NVIDIA GPU Driver Kernel Mode Layer Allows for Denial of Service in Multi-Tenant AI Clusters
Overview
A vulnerability was identified in the kernel mode layer of the NVIDIA GPU Display Driver for Linux, posing a significant risk to multi-tenant GPU-accelerated environments, such as those used for training and hosting large AI models. The flaw, tracked as CVE-2024-0091, allows a local user with basic execution privileges to trigger a condition of uncontrolled resource consumption. An attacker, by running a specially crafted program from within a container or a user session, can make a sequence of API calls to the driver that leads to a deadlock or an infinite loop within the kernel module. This effectively monopolizes critical GPU resources or causes the kernel driver to become unresponsive. The immediate impact is a Denial of Service (DoS), as all other processes on the host system—including legitimate ML training jobs, inference services, and even the graphical user interface—are unable to access the GPU. In a cloud or on-premise Kubernetes cluster where GPU resources are shared among multiple users or services, a single compromised pod could disrupt operations for all other tenants on the same physical node.
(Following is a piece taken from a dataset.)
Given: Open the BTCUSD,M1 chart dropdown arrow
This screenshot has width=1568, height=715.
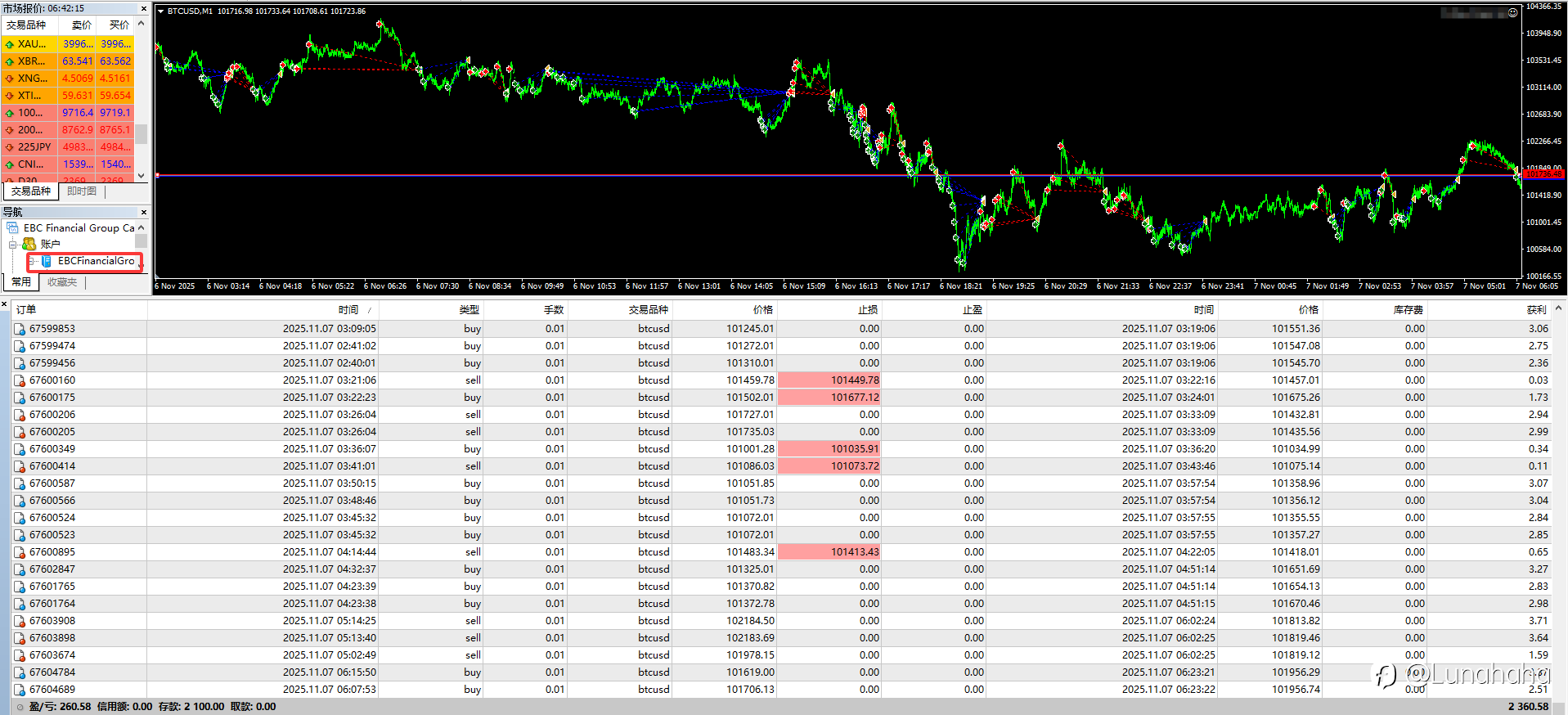Looking at the screenshot, I should pyautogui.click(x=160, y=11).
This vulnerability does not allow for privilege escalation but can cause significant operational downtime and financial loss.
Affected Systems
Testing Guide
1. **Check Driver Version**: Determine your currently installed NVIDIA driver version by running: ```bash nvidia-smi ``` 2. **Compare with Bulletin**: Compare your installed version against the fixed versions listed in the official NVIDIA Security Bulletin for February 2024. 3. **Isolate Workloads**: If immediate patching is not possible, isolate untrusted or experimental workloads on separate physical nodes from critical production workloads.
Mitigation Steps
1. **Update Drivers**: Update NVIDIA drivers to the patched versions listed in the NVIDIA security bulletin. For production systems, use the production branch drivers. 2. **Restrict GPU Access**: In multi-tenant environments, use Kubernetes and container runtime security policies to restrict which users and pods can access GPU devices. 3. **Monitor GPU Utilization**: Implement robust monitoring of GPU metrics (memory, utilization, power). Set up alerts for anomalous patterns that could indicate a resource consumption attack. 4. **Apply Principle of Least Privilege**: Ensure that applications and containers accessing the GPU run with the minimum privileges necessary.
Patch Details
Patches are available in driver versions 550.40.07, 545.29.06, 535.154.05, and 470.223.02 and later.